■ Activity ■
Copy out each entry precisely; no image belongs in the result.

■ ■ ■

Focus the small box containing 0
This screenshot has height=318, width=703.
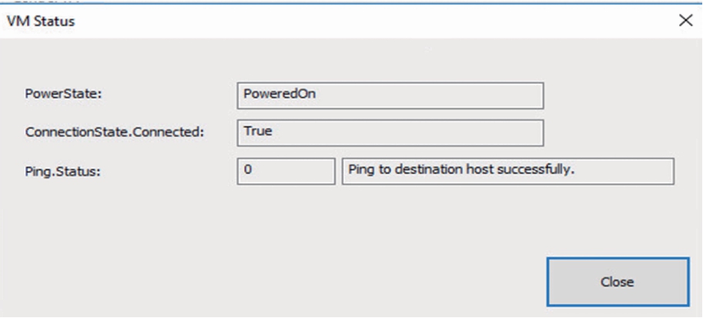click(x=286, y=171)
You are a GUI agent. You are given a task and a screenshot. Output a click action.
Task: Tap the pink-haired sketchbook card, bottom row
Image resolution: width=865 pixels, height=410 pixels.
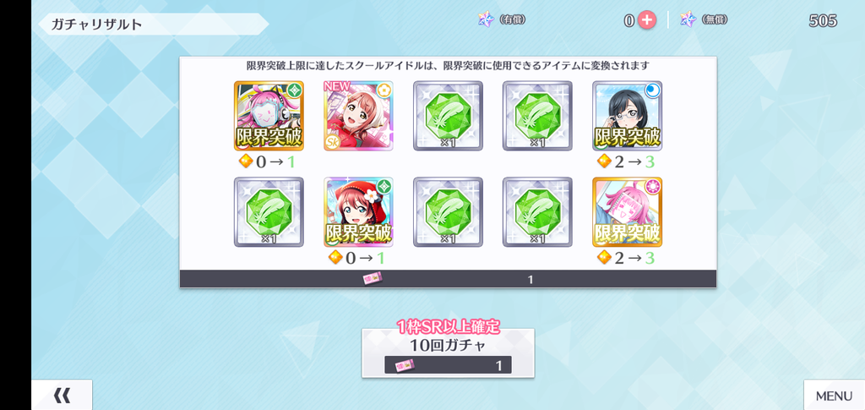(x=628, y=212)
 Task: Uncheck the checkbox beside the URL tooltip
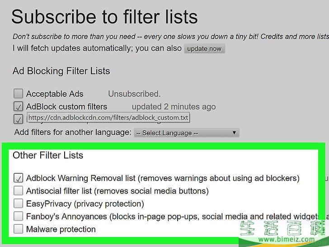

■ ■ ■

■ Task solution ■
Focus the small box containing 0
This screenshot has height=318, width=703.
click(x=286, y=171)
You are a GUI agent. You are given a task and a screenshot. Output a click action.
Task: Tap the pink-haired sketchbook card, bottom row
Image resolution: width=865 pixels, height=410 pixels.
(x=628, y=212)
 Task: Uncheck the checkbox beside the URL tooltip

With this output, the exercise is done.